## Description of the task
For this exercise, copy exactly every line from the one holding "Disable the Enable snap on objects checkbox" through the end of the data, both included. Omit pictures.
* * *
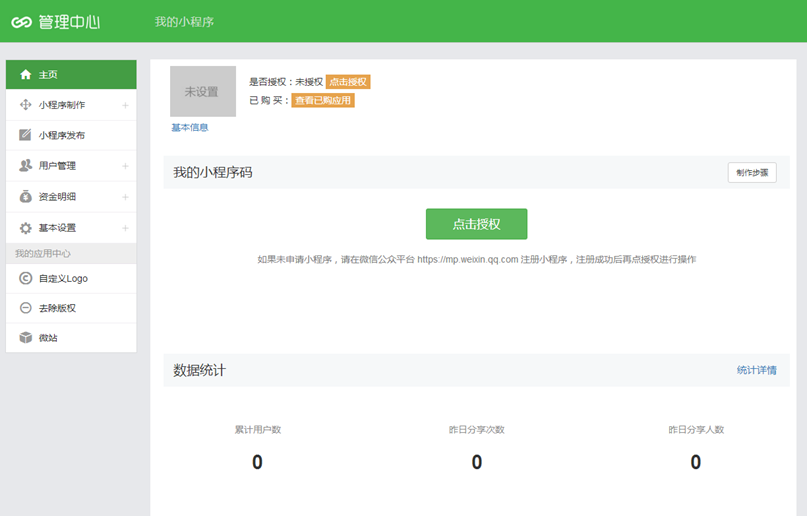
Task: Select 主页 in the sidebar menu
Action: [70, 75]
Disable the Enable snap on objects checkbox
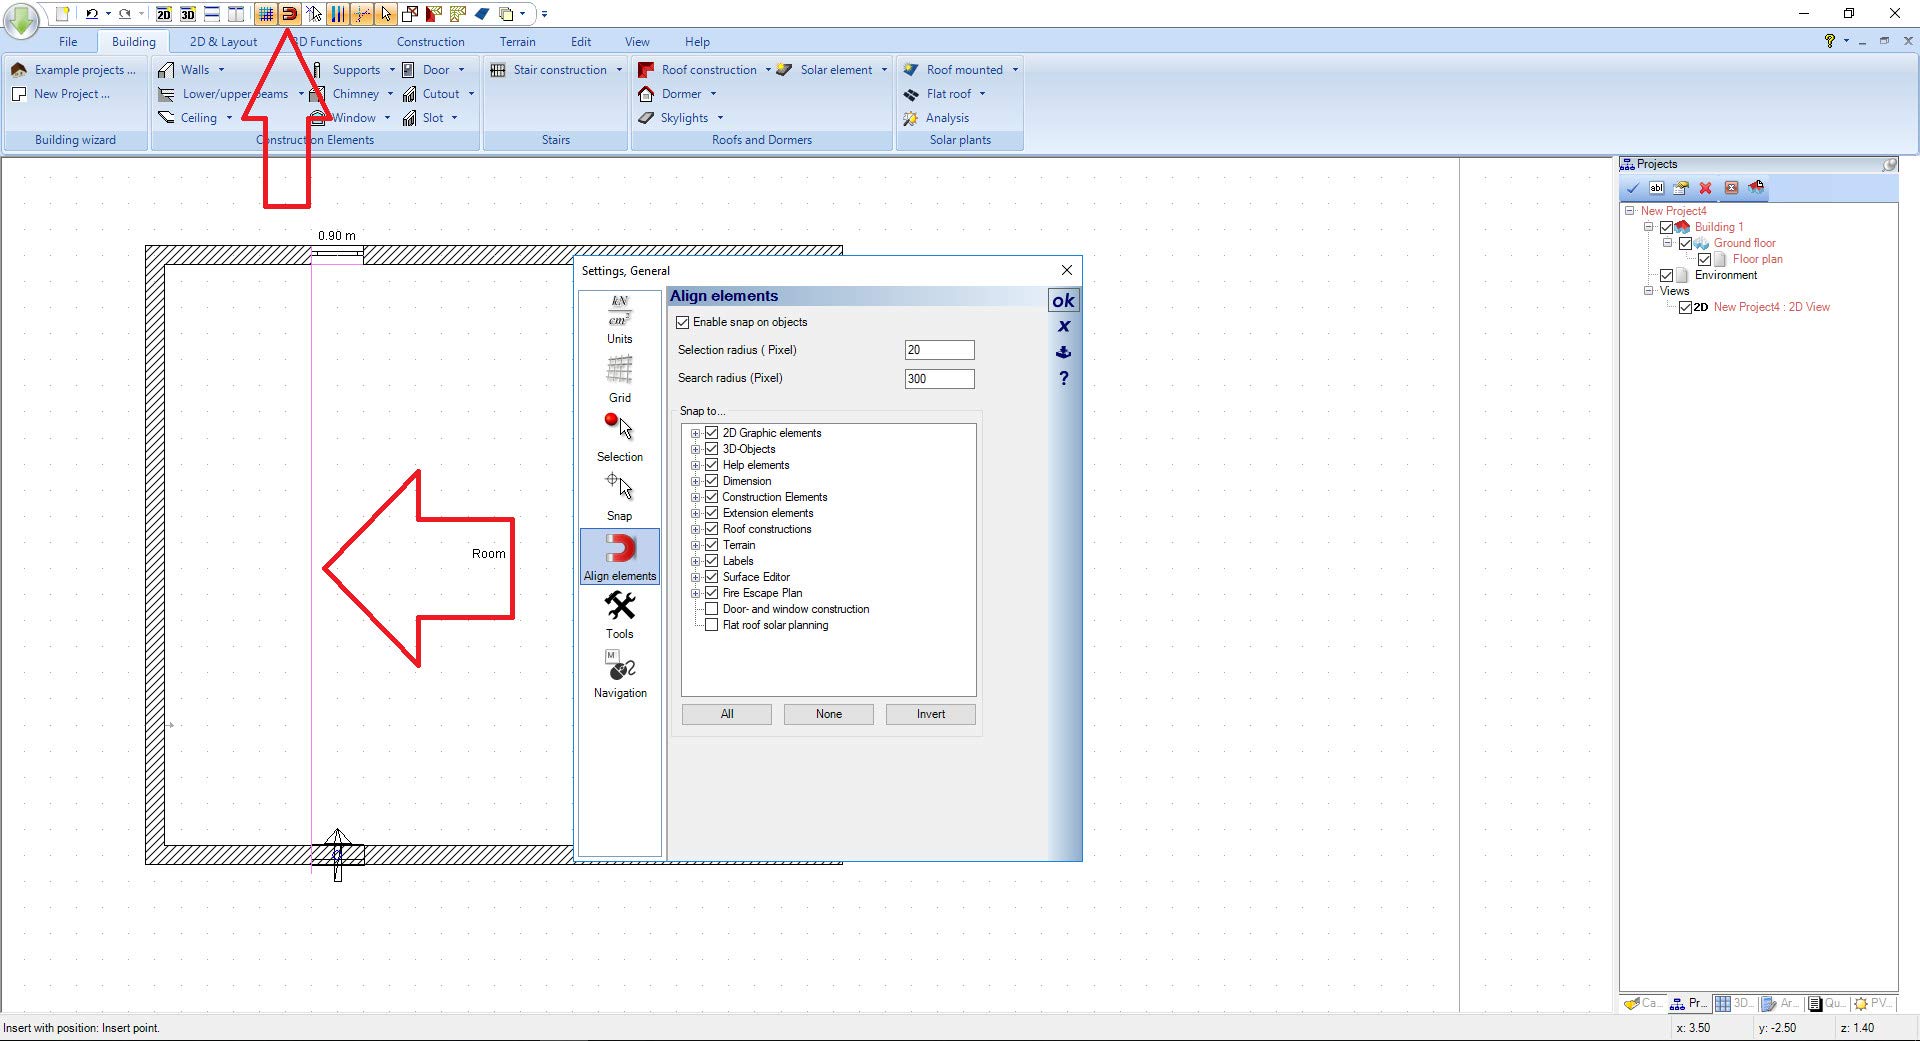The height and width of the screenshot is (1041, 1920). coord(683,322)
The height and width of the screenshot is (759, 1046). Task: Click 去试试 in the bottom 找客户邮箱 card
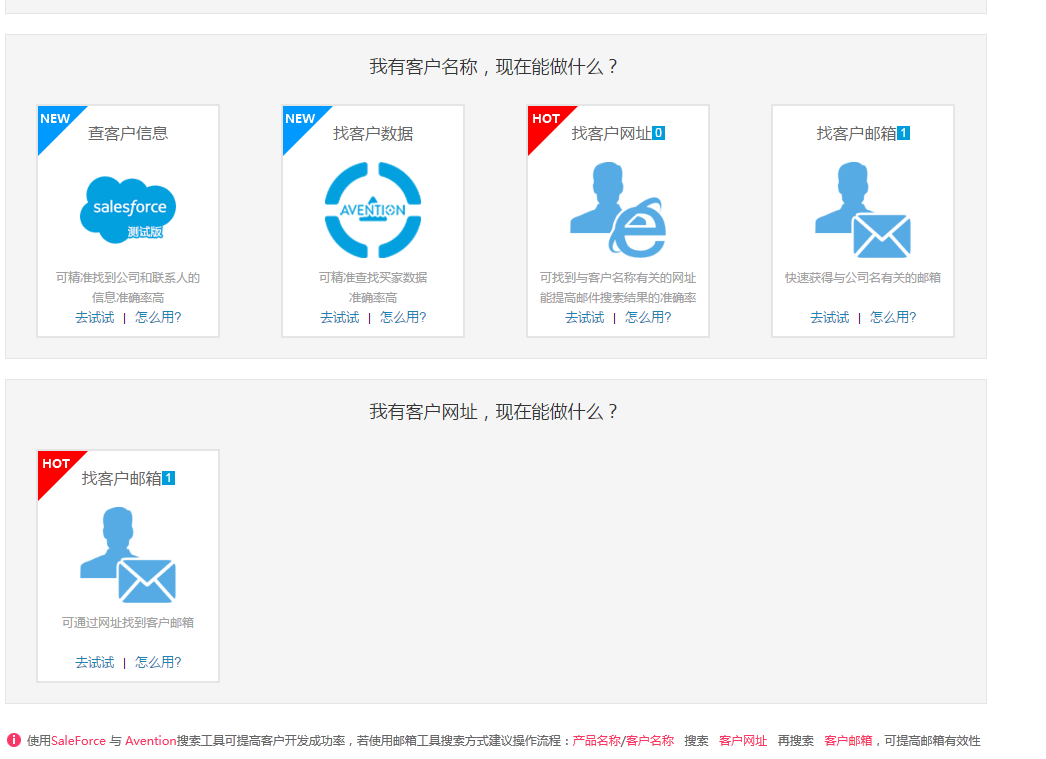click(x=94, y=662)
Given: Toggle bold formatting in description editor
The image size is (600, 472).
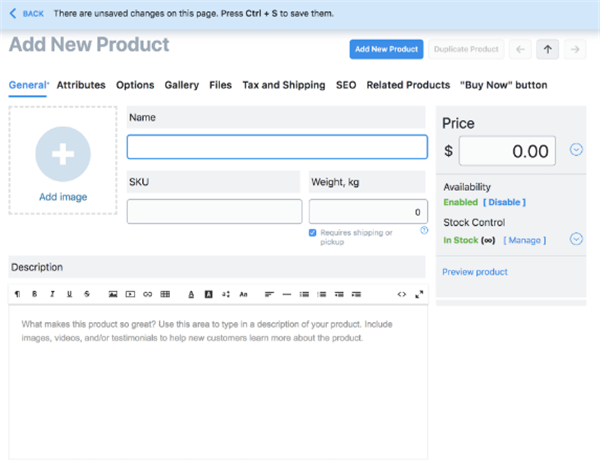Looking at the screenshot, I should coord(34,294).
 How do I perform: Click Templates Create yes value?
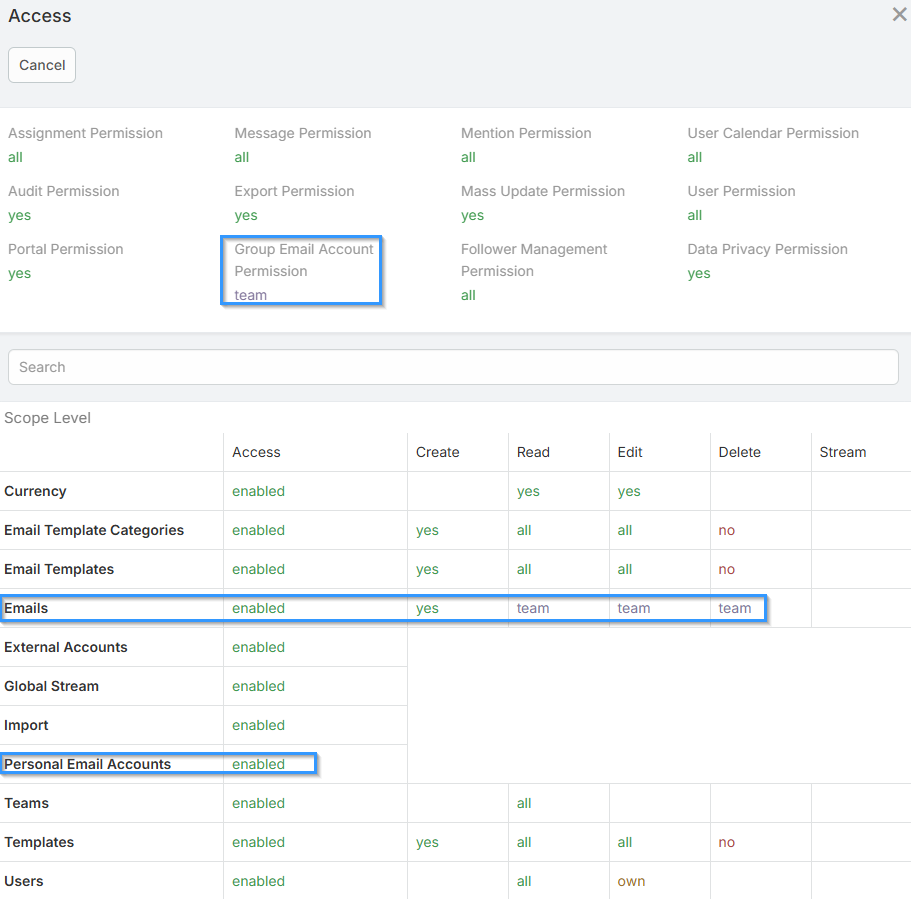tap(427, 842)
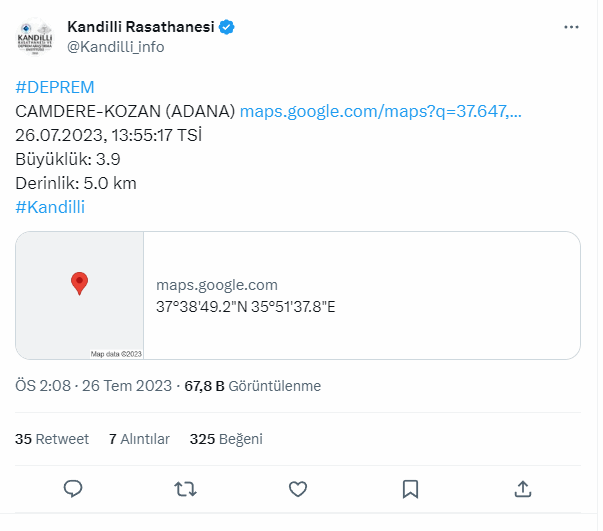The image size is (603, 531).
Task: Open the tweet timestamp ÖS 2:08
Action: pyautogui.click(x=93, y=386)
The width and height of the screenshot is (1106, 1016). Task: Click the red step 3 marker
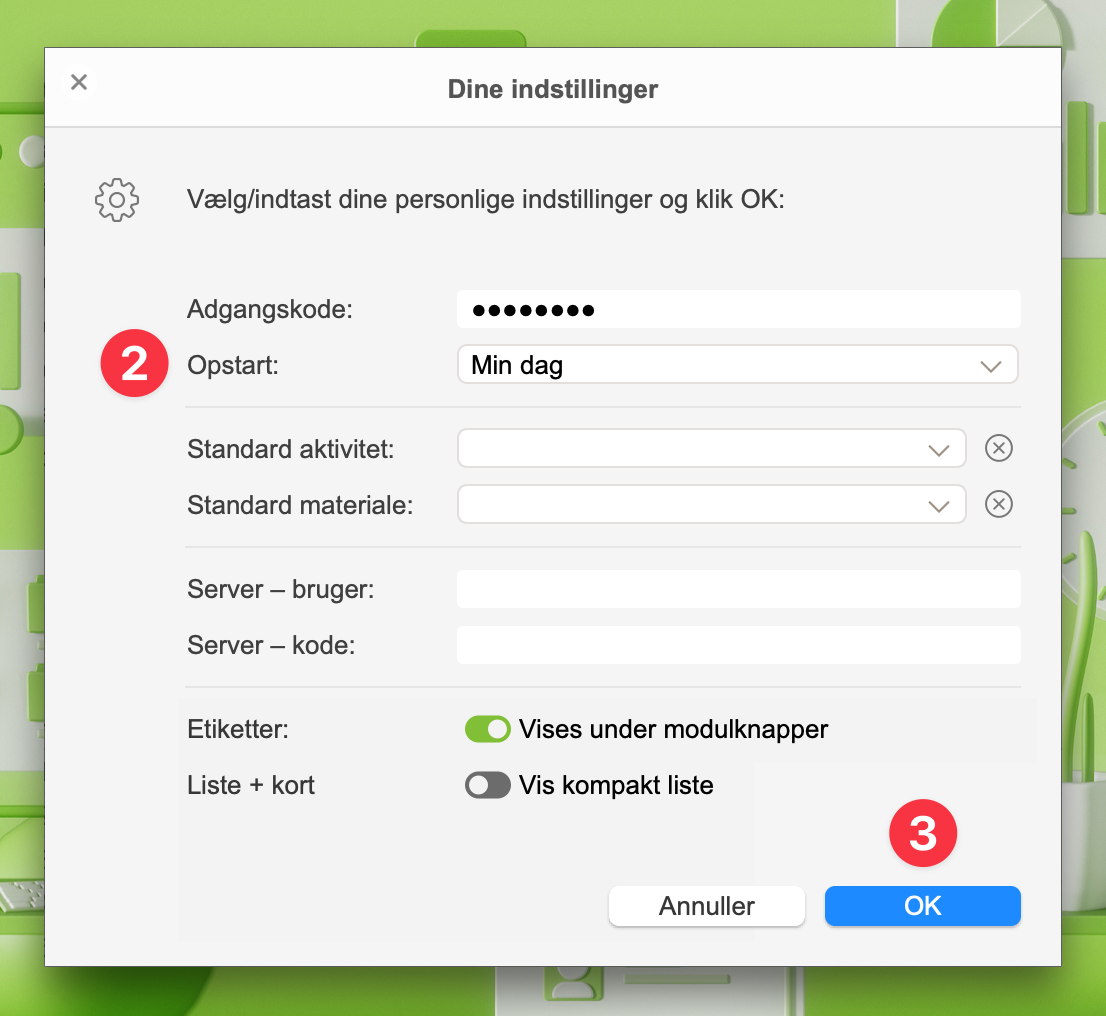pos(923,833)
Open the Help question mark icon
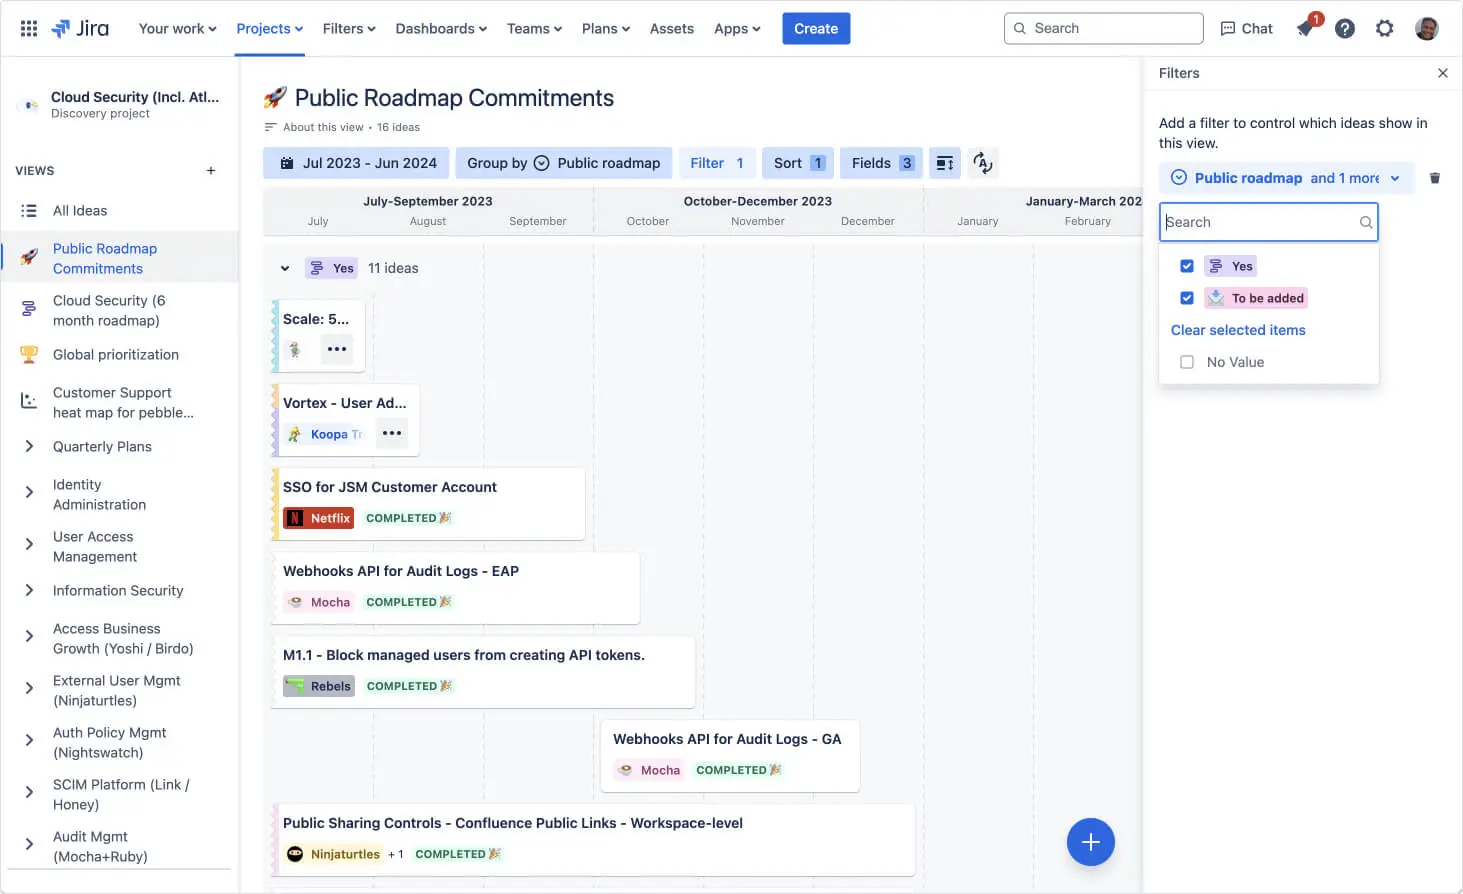 (1345, 28)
* * *
## Output of the exercise
Disable the Enable snap on objects checkbox
The height and width of the screenshot is (1041, 1920). coord(683,322)
The height and width of the screenshot is (759, 1046). Task: Click 去试试 in the bottom 找客户邮箱 card
click(x=94, y=662)
Given: Toggle bold formatting in description editor
The image size is (600, 472).
Looking at the screenshot, I should coord(34,294).
 How do I perform: Click Templates Create yes value?
tap(427, 842)
The image size is (603, 531).
Task: Open the tweet timestamp ÖS 2:08
Action: pyautogui.click(x=93, y=386)
The width and height of the screenshot is (1106, 1016). Task: Click the red step 3 marker
pos(923,833)
Open the Help question mark icon
 (1345, 28)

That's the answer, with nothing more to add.